◆ TEXTE ÉTUDIÉ ◆
Responsable : 
Jonas-Sébastien Beaudry

Établissement : 
Université McGill

Année de concours : 
2020-2021

Table des matières

  1. Résumé du projet

1. Résumé du projet

Oppression somatique et autonomie relationnelle: réexaminer l’aide médicale à mourir dans une optique féministe

L’aide médicale à mourir (AMM) est devenue une composante du paysage médico-légal canadien par le biais de procédures judiciaires et législatives successives, à commencer par la Loi sur les soins de fin de vie du Québec en 2014 et aboutissant par la modification du Code criminel en 2016. Deux positions principales concernant l’accès à l’AMM ont émergé dans les discours publics et universitaires : (1) une position restrictive préconisant une interdiction ou des conditions d’éligibilité plus stricts et (2) une stratégie expansionniste préconisant un accès plus large à l’AMM. La position restrictive s’articule autour de l’importance de protéger les personnes vulnérables et la politique expansionniste repose sur la valeur de l’autonomie.

◆ TÂCHES ◆
a. D'après le texte étudié, en quelle année la Loi sur les soins de fin de vie du Québec a-t-elle été adoptée ?
b. Selon le texte étudié, sur quelle valeur ou quel souci repose chacune des deux positions principales concernant l'accès à l'AMM ?
c. Indiquez si chaque énoncé concorde avec le texte étudié, en citant les mots qui le montrent : (i) Le Code criminel a été modifié en 2016. (ii) La stratégie expansionniste préconise une interdiction de l'AMM. (iii) Le projet est rattaché à l'Université Laval.

◆ INFORMATIONS EXTRAITES ◆
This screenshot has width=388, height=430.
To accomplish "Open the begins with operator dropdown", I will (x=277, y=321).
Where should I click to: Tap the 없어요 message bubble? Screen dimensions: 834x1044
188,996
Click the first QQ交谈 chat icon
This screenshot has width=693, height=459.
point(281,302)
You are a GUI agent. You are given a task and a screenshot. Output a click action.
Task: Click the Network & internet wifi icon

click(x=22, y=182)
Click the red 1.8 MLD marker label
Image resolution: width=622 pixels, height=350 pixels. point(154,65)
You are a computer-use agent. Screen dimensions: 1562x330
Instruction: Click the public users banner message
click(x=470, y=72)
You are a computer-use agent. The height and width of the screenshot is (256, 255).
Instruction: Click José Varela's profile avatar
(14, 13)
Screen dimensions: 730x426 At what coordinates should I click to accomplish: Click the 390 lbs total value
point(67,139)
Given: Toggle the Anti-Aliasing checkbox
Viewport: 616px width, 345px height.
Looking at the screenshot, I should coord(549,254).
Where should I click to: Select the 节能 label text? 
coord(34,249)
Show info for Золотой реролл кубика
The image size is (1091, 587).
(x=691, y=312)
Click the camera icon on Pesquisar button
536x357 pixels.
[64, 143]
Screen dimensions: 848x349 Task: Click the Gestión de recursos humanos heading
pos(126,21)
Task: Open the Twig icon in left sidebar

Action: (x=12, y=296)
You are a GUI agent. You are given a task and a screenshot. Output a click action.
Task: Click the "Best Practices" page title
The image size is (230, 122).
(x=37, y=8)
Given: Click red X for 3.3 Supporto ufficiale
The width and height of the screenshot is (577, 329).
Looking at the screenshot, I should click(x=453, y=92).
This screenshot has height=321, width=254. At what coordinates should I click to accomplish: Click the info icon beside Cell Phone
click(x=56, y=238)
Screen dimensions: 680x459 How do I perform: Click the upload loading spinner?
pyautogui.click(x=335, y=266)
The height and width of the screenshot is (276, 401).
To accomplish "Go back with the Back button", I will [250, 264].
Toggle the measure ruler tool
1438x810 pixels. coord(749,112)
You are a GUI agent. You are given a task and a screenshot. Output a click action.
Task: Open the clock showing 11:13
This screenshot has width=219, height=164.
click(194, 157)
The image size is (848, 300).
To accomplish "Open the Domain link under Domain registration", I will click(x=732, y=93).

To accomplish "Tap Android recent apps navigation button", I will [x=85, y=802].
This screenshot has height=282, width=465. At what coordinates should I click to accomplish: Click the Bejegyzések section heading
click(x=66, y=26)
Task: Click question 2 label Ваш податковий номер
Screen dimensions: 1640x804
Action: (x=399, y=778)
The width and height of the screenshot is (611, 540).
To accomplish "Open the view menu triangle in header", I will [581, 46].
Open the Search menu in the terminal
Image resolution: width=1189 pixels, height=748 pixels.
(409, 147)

◆ RÉPONSES ATTENDUES ◆
a. En 2014.

b. La position restrictive s'articule autour de l'importance de protéger les personnes vulnérables. La stratégie expansionniste repose sur la valeur de l'autonomie.

c.
(i) Oui : « aboutissant par la modification du Code criminel en 2016 ».
(ii) Non : « une stratégie expansionniste préconisant un accès plus large à l’AMM ».
(iii) Non : « Université McGill ».